The scientists selected 17 disease-associated mutations and one additional mutation to study in detail. Half were predicted to cause disease by directly impairing the enzyme, and the other half by some other mechanism.
POOL combined with μ4 analysis was able to predict correctly which 17 out of 18 mutations hindered the enzyme’s ability to do its job. Most of the mutations that did not hinder the enzyme in a test tube did hinder the enzyme in cells.
The team also proposed possible explanations for how the disease develops after analyzing the affected enzymes in cell cultures.
“The scale at which we did this study would not have been possible without the innovations from our doctoral students,” Beuning says. “Their very dedicated effort made it possible to obtain the enzyme and study its mutations in the laboratory to determine the effects of the mutations at the molecular level.”

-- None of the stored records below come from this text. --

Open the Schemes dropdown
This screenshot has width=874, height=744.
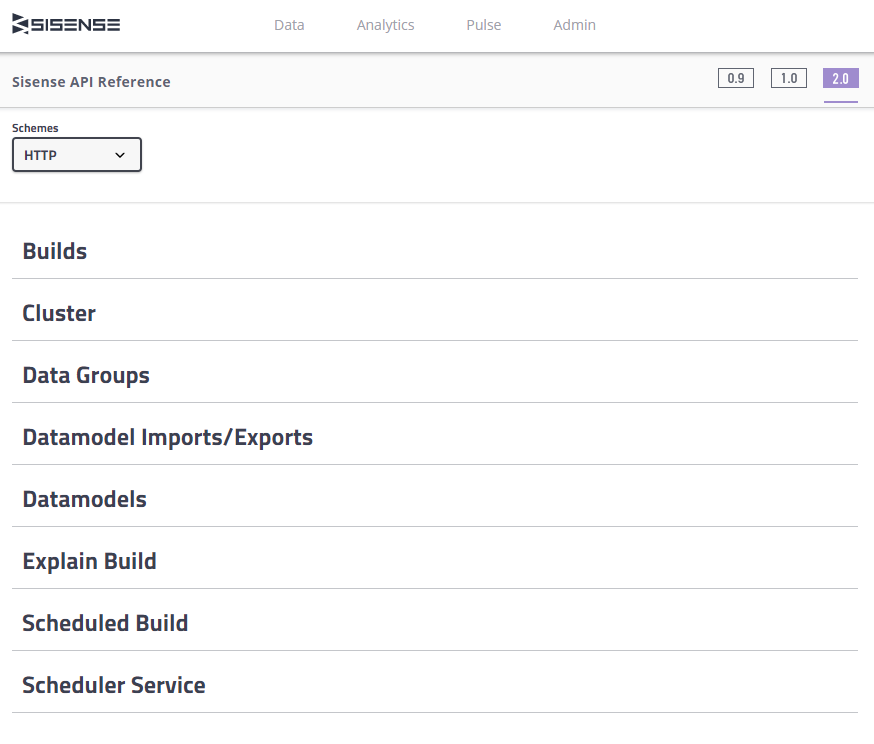(76, 155)
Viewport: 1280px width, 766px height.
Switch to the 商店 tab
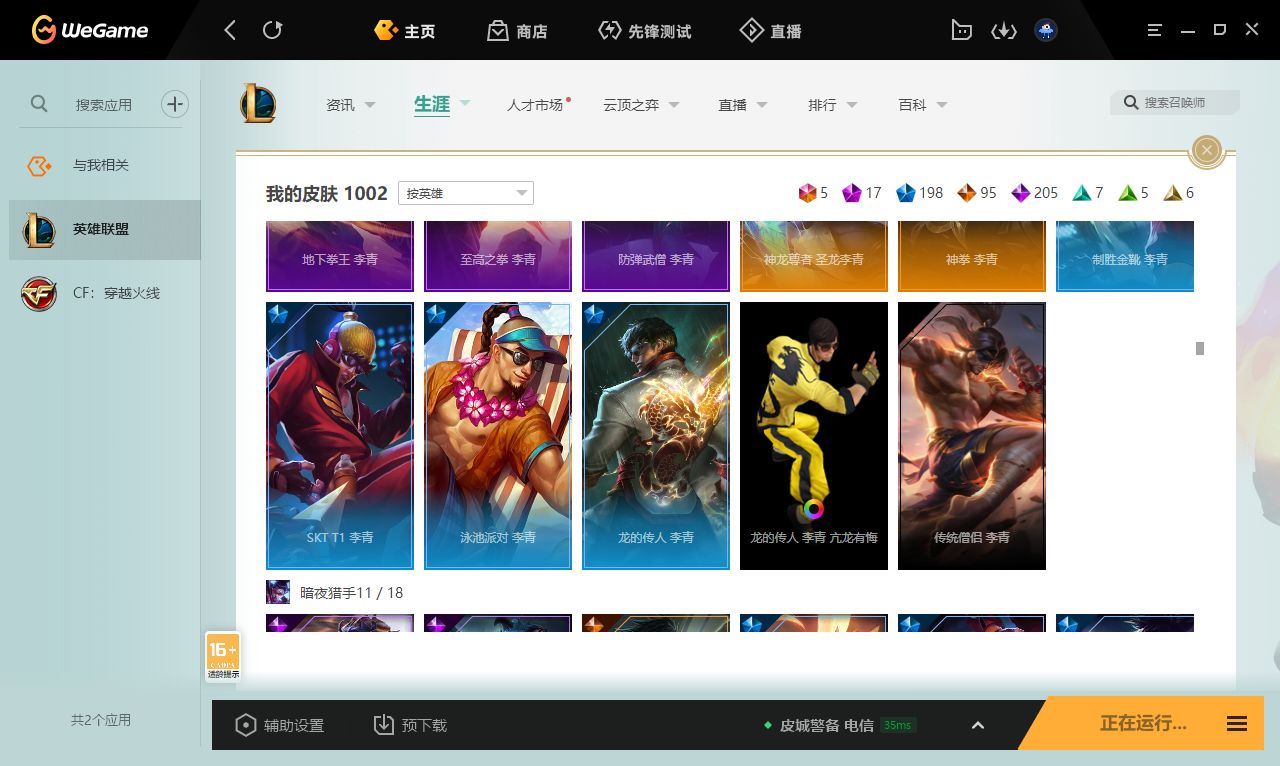[x=517, y=31]
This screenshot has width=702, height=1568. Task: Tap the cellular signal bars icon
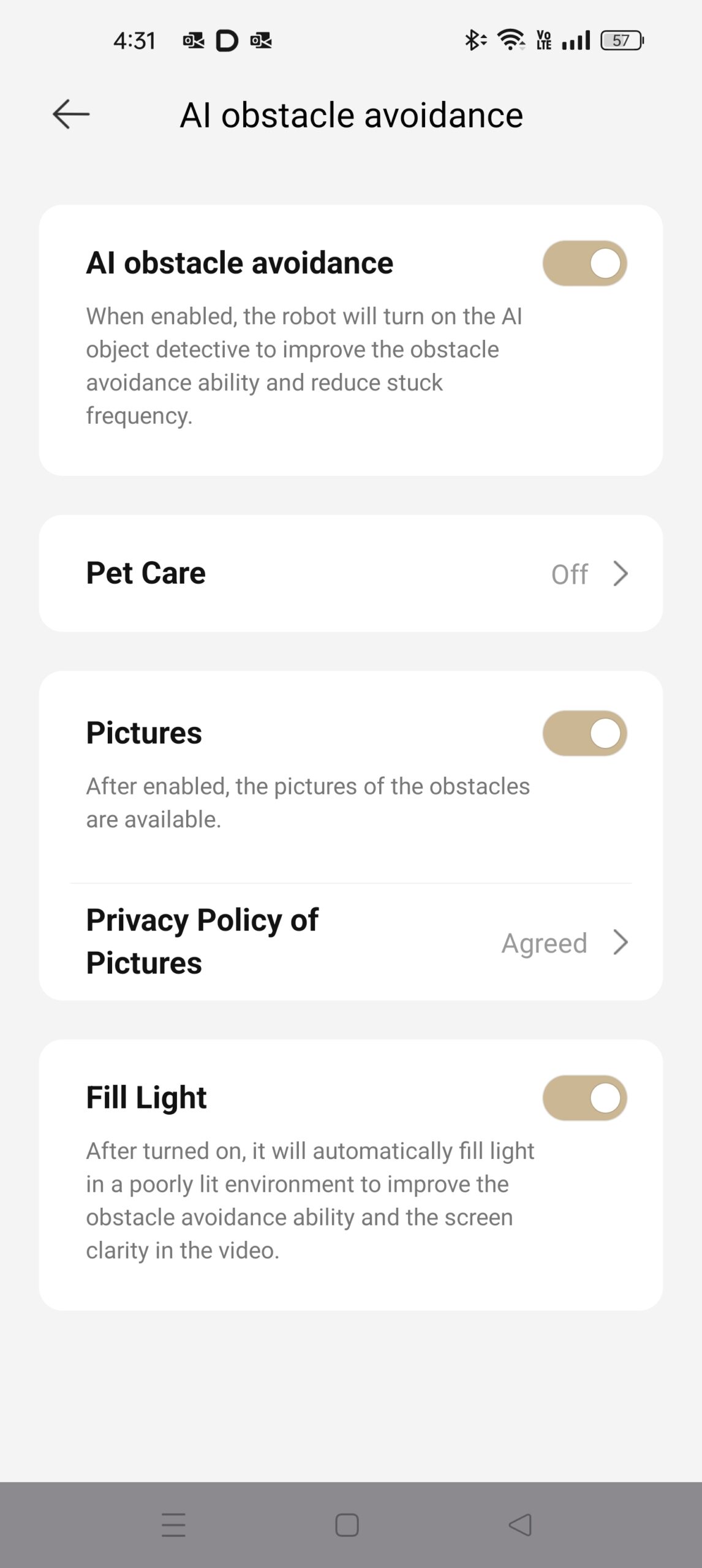tap(576, 40)
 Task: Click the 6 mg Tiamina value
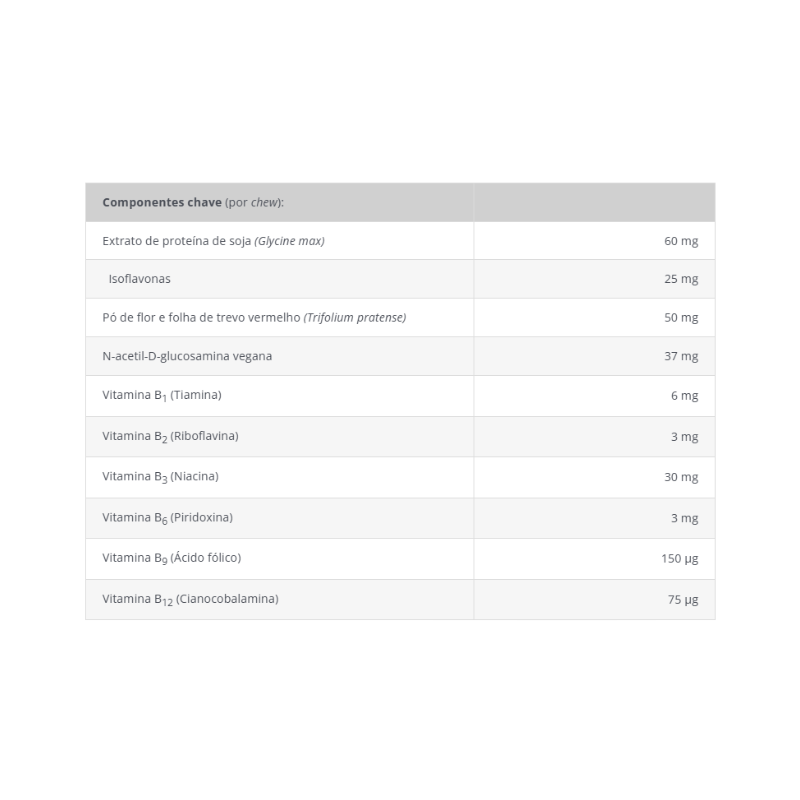click(684, 396)
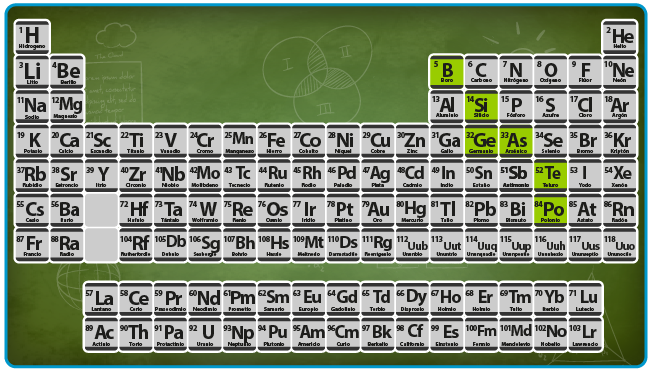
Task: Select the Lawrencium (Lr) tile
Action: point(585,334)
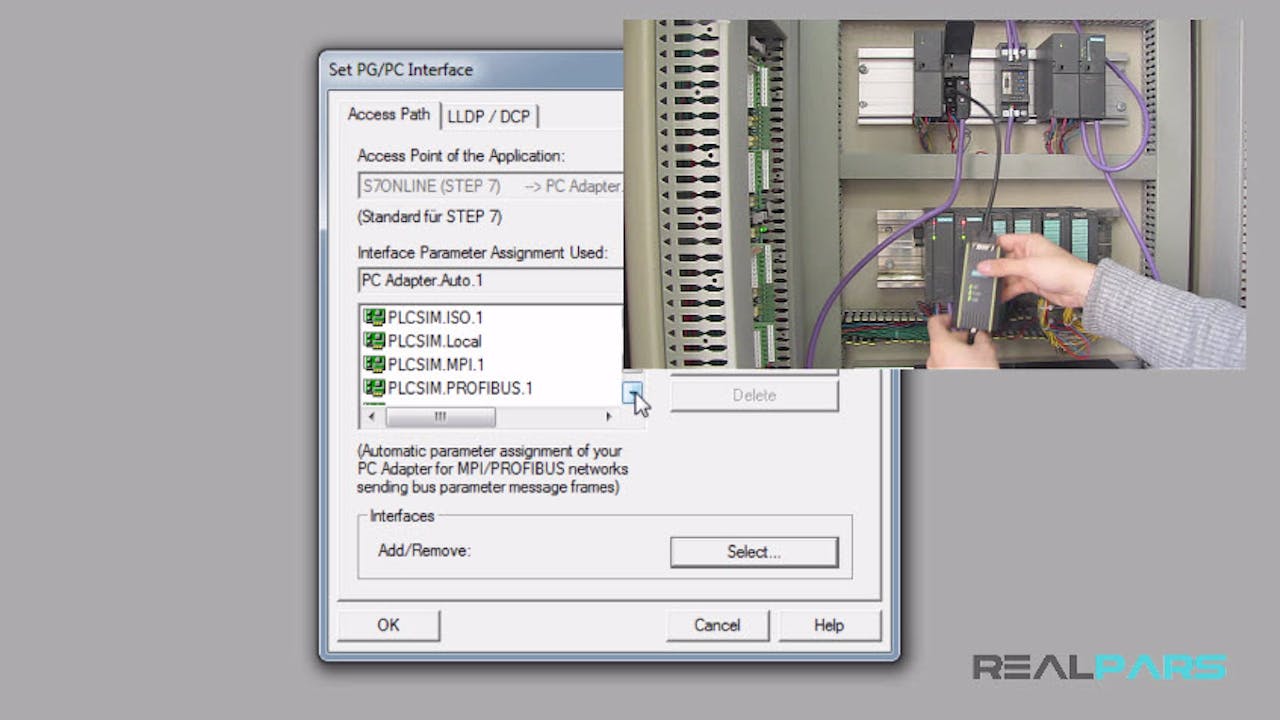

The findings show that the μ4 measure can complement existing bioinformatics tools for predicting how mutations affect enzyme activity.
Ondrechen says the research has already revealed some reasons why certain mutations directly impair the enzyme’s ability to speed up chemical reactions. The next challenge is to understand why other mutations, which don’t affect catalysis directly, still lead to disease.
“That’s the tougher question, and that’s what we’re pursuing now,” she says.
There are many possible explanations, Beuning says, from the amount of protein the cell makes to its interactions with other proteins in the pathway.
“We are now working on understanding these other contributing factors to the enzyme activity to determine how these different mutations affect activity, which of course could be different factors for the different mutations,” she says.